Para tratar desse tema, convidamos a coordenadora de EAD do CENPEC Educação Adriana Vieira. Graduada em Letras pela Universidade de São Paulo (USP), tem especialização em gestão tecnológica e educação pela Universidad Autónoma de Madrid e mestrado em linguagem em novos contextos pela Universidade Federal de São Paulo (Unifesp). É especialista em Tecnologia de Informação e Comunicação (TIC) e educação e EaD e coordenou projetos nessa área, como o Portal EducaRede (CENPEC Educação/Fundação Telefônica).

Ao mesmo tempo que coloca no centro do debate o grande problema da exclusão digital, também evidencia a importância de a escola se transformar na sociedade contemporânea.”

Adriana Vieira

Em seguida, a presidente do Conselho de Administração do CENPEC Educação, Anna Helena Altenfelder, trata, entre outros temas, dos desafios da EAD para uma educação de qualidade a todos. Confira!


Portal CENPEC: Em sua opinião, quais são os aspectos positivos e negativos dessa adoção massiva no cenário brasileiro?

Adriana Vieira
Adriana Vieira.

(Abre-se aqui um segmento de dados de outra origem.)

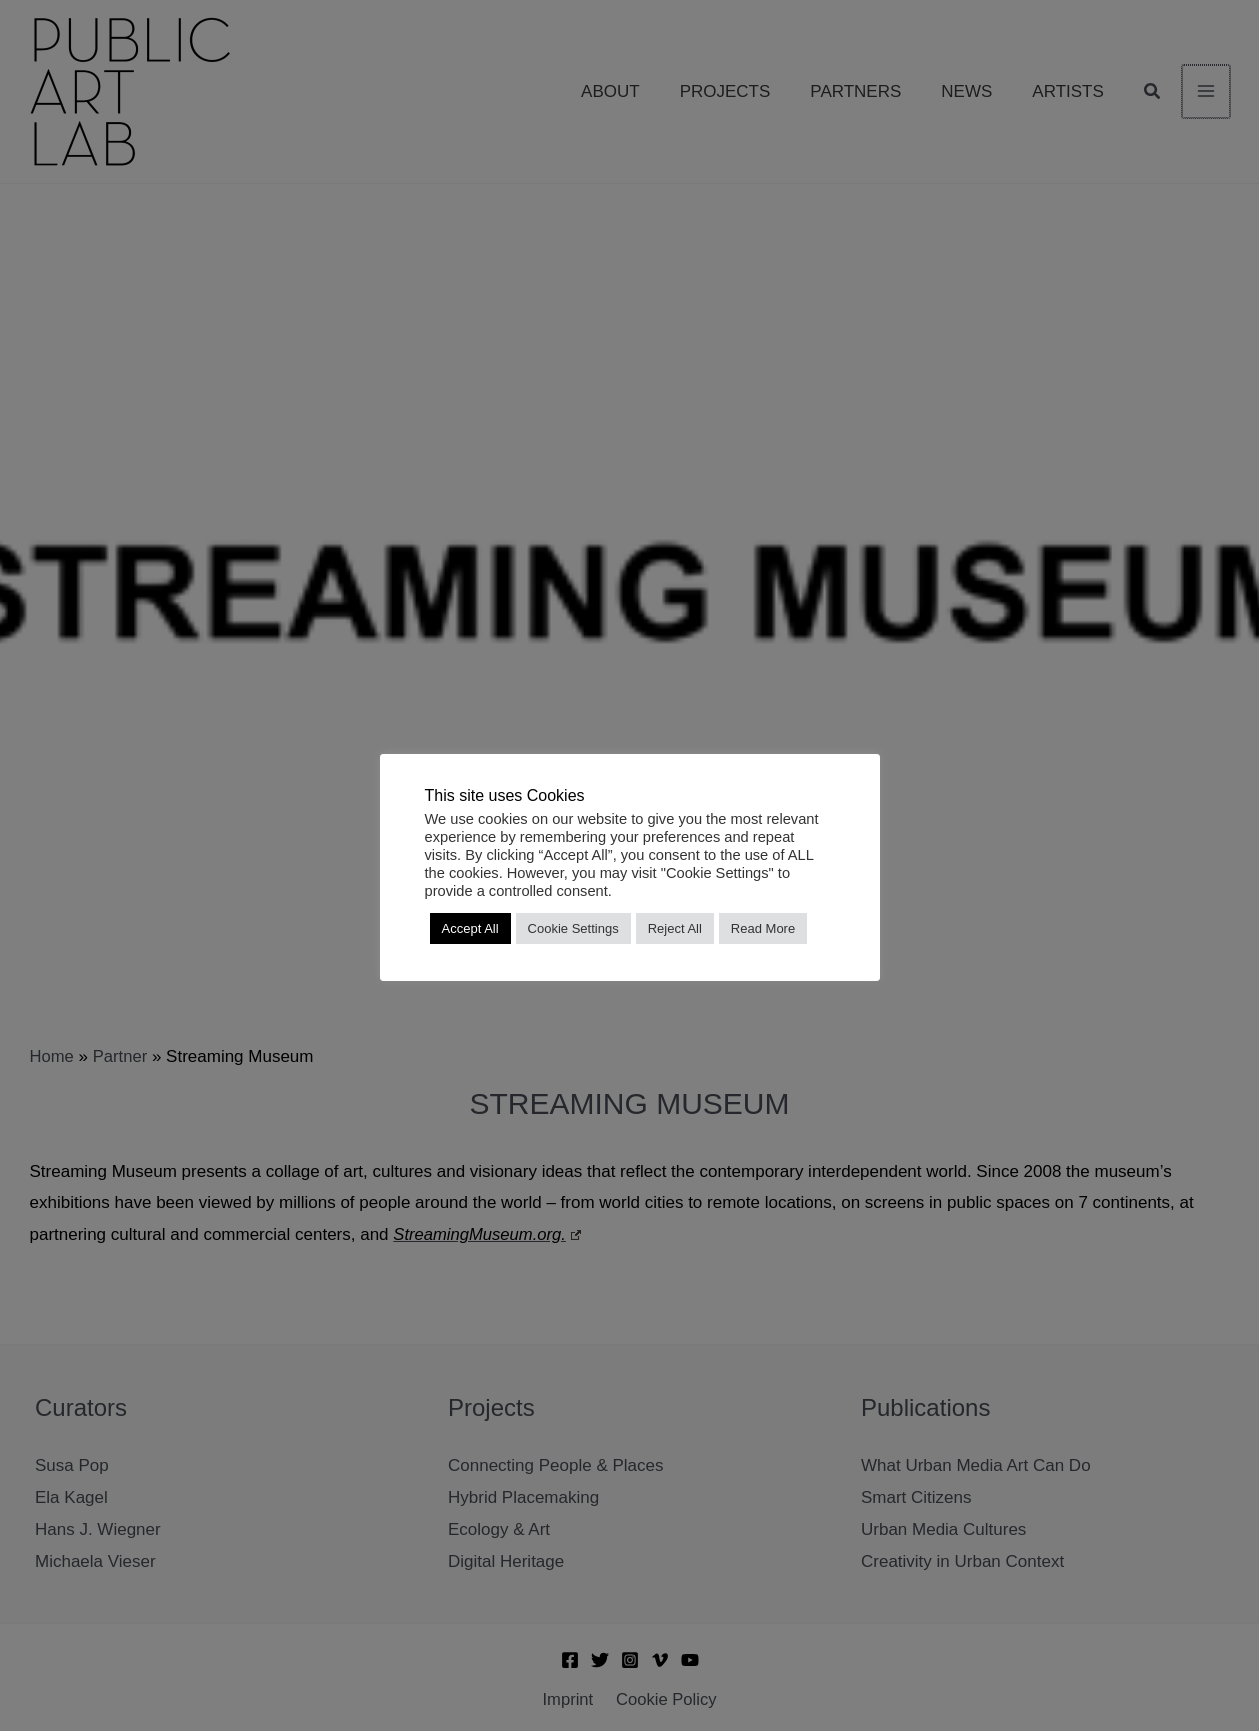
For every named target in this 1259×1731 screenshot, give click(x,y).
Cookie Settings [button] (573, 928)
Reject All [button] (675, 928)
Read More (763, 928)
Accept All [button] (470, 928)
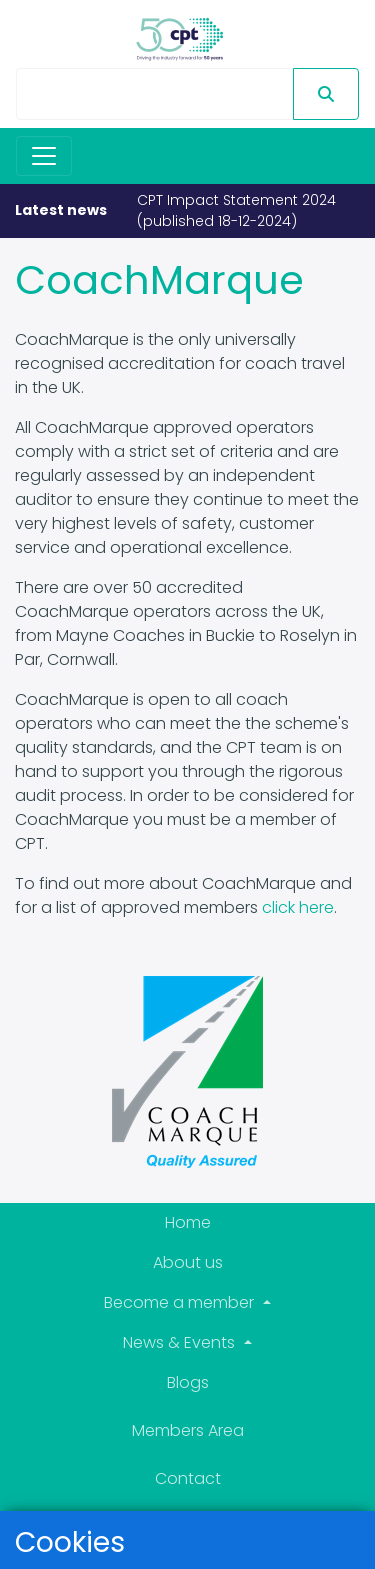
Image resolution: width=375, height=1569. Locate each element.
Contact (188, 1478)
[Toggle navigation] (44, 156)
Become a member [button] (181, 1302)
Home (188, 1222)
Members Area (188, 1430)
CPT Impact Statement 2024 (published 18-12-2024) (236, 210)
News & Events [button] (181, 1342)
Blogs (188, 1382)
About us (188, 1262)
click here (298, 907)
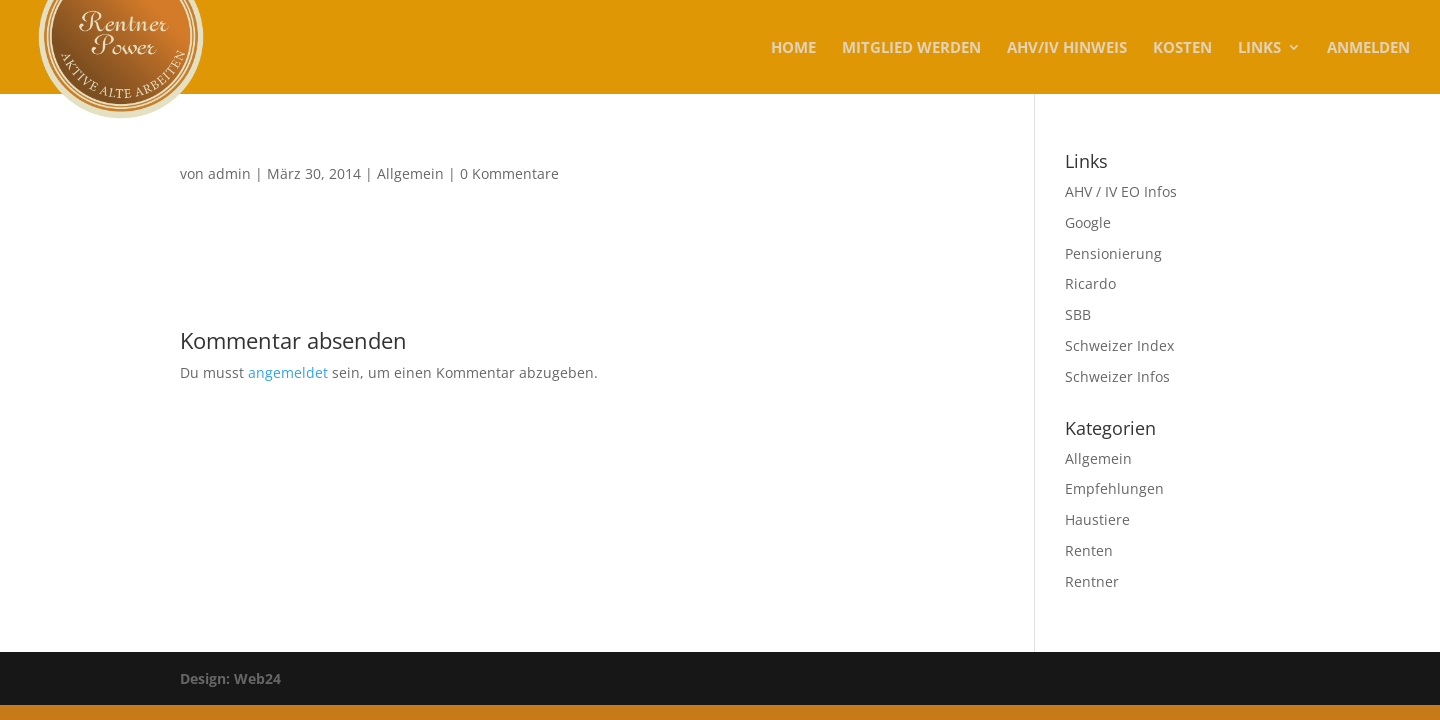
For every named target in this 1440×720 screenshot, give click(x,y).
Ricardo (1090, 283)
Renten (1089, 550)
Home (793, 48)
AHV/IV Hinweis (1067, 48)
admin (229, 173)
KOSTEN (1182, 48)
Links (1259, 48)
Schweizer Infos (1117, 376)
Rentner (1092, 581)
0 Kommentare (509, 173)
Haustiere (1097, 519)
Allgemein (410, 173)
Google (1088, 222)
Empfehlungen (1114, 488)
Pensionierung (1113, 253)
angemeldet (288, 372)
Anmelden (1368, 48)
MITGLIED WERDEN (911, 48)
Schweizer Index (1119, 345)
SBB (1078, 314)
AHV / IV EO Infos (1121, 191)
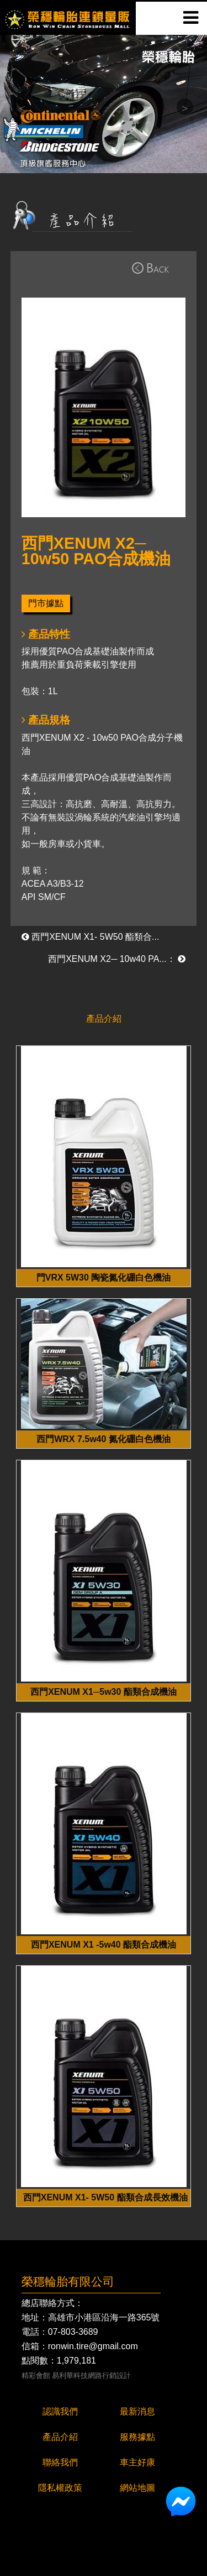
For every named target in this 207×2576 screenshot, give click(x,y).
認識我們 (60, 2411)
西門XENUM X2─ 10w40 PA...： (116, 959)
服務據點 (137, 2437)
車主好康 (137, 2462)
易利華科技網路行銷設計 (91, 2376)
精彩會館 (36, 2376)
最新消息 (137, 2411)
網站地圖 (137, 2487)
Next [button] (185, 106)
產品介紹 (60, 2437)
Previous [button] (22, 106)
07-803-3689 (73, 2332)
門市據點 (45, 603)
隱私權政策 (60, 2487)
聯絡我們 (60, 2462)
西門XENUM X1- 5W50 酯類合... (91, 936)
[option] (103, 104)
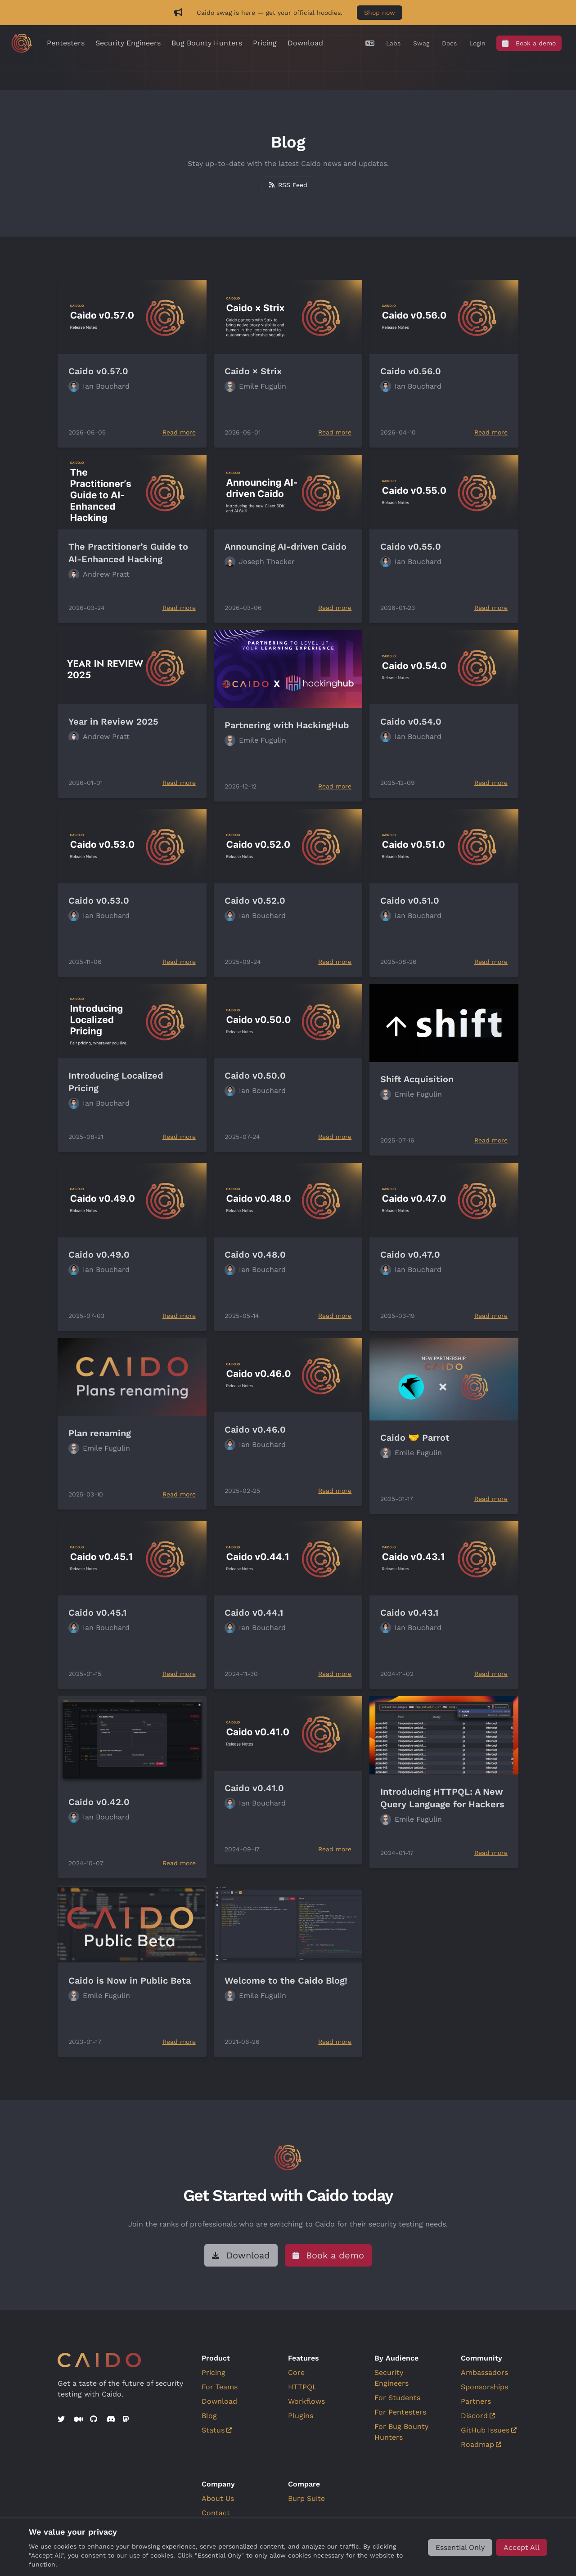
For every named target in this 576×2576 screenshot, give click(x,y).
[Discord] (110, 2419)
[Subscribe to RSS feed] (288, 184)
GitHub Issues (489, 2430)
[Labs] (393, 43)
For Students (397, 2397)
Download (305, 43)
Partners (476, 2401)
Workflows (306, 2401)
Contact (216, 2513)
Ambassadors (484, 2372)
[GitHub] (94, 2419)
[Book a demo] (529, 43)
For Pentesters (400, 2412)
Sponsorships (484, 2387)
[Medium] (78, 2419)
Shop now (379, 12)
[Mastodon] (126, 2419)
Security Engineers (128, 43)
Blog (209, 2415)
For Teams (220, 2387)
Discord (478, 2415)
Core (296, 2372)
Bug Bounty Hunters (206, 43)
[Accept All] (521, 2547)
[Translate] (370, 43)
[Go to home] (21, 43)
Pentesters (66, 43)
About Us (218, 2498)
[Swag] (421, 43)
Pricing (265, 43)
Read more (179, 432)
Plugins (300, 2415)
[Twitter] (62, 2419)
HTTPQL (302, 2387)
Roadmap (481, 2444)
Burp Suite (306, 2498)
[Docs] (449, 43)
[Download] (241, 2255)
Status (217, 2430)
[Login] (477, 43)
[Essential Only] (460, 2547)
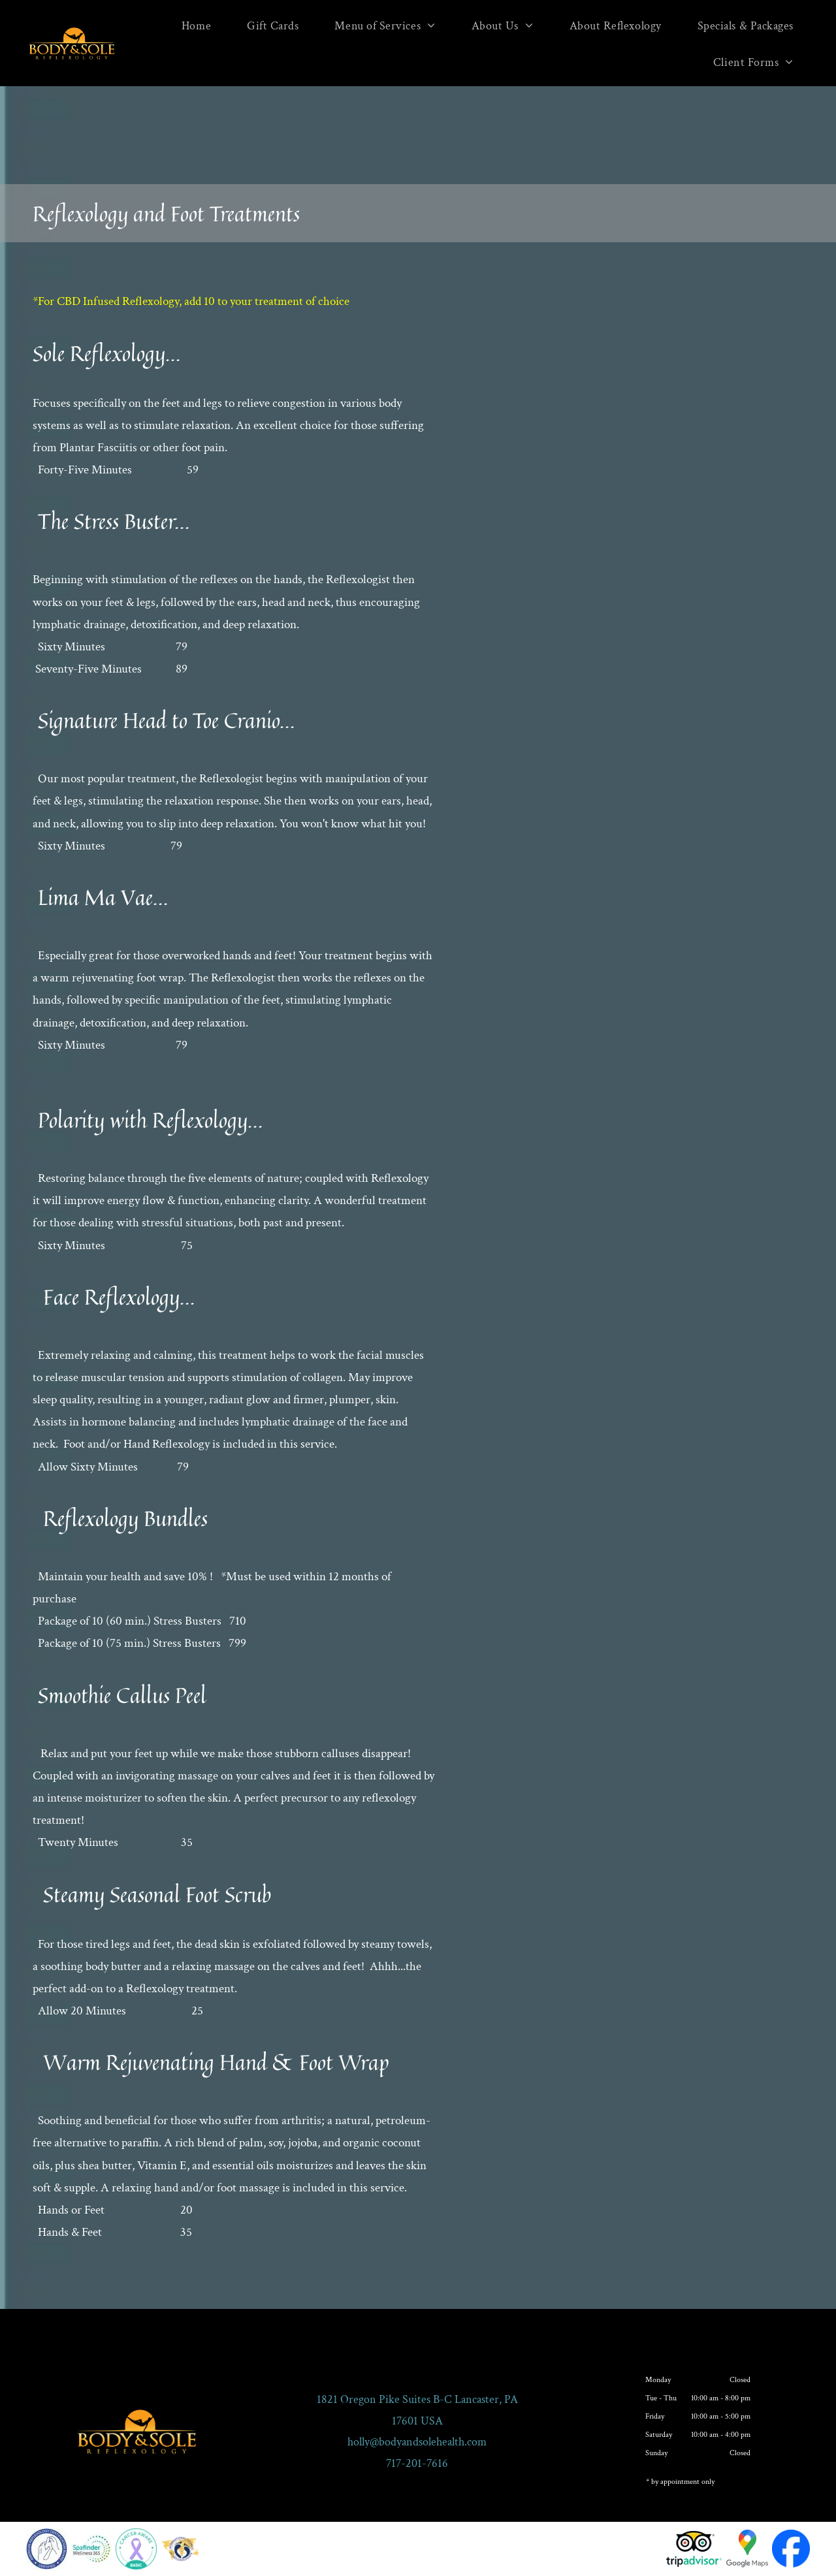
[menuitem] (201, 25)
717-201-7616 (417, 2463)
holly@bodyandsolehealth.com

Foto: arquivo pessoal

Adriana Vieira: Primeiramente, é importante ressaltar que o que está ocorrendo não pode ser considerado Educação a Distância, mas ações emergenciais remotas para tentar manter o vínculo dos estudantes com a escola, com a aprendizagem. A EAD exige uma etapa de planejamento e produção mais longa e detalhada, assim como não é uma modalidade para qualquer contexto e perfil de estudante. É necessário considerar a questão do acesso e conexão; capacidade de autonomia e auto-organização dos estudantes; modos de interação e mediação, entre outros elementos.

Nesse sentido, é muito mais fácil identificarmos os aspectos negativos nessa situação emergencial remota, como a questão da desigualdade de acesso e conexão, que pode ampliar ainda mais as desigualdades educacionais no nosso país. Além disso, mesmo os professores e estudantes que têm condições estão encontrando muitas dificuldades, sentindo-se sobrecarregados e estressados, para se adaptar de forma tão rápida a essa nova rotina e às novas formas de ensinar e aprender que a situação impõe.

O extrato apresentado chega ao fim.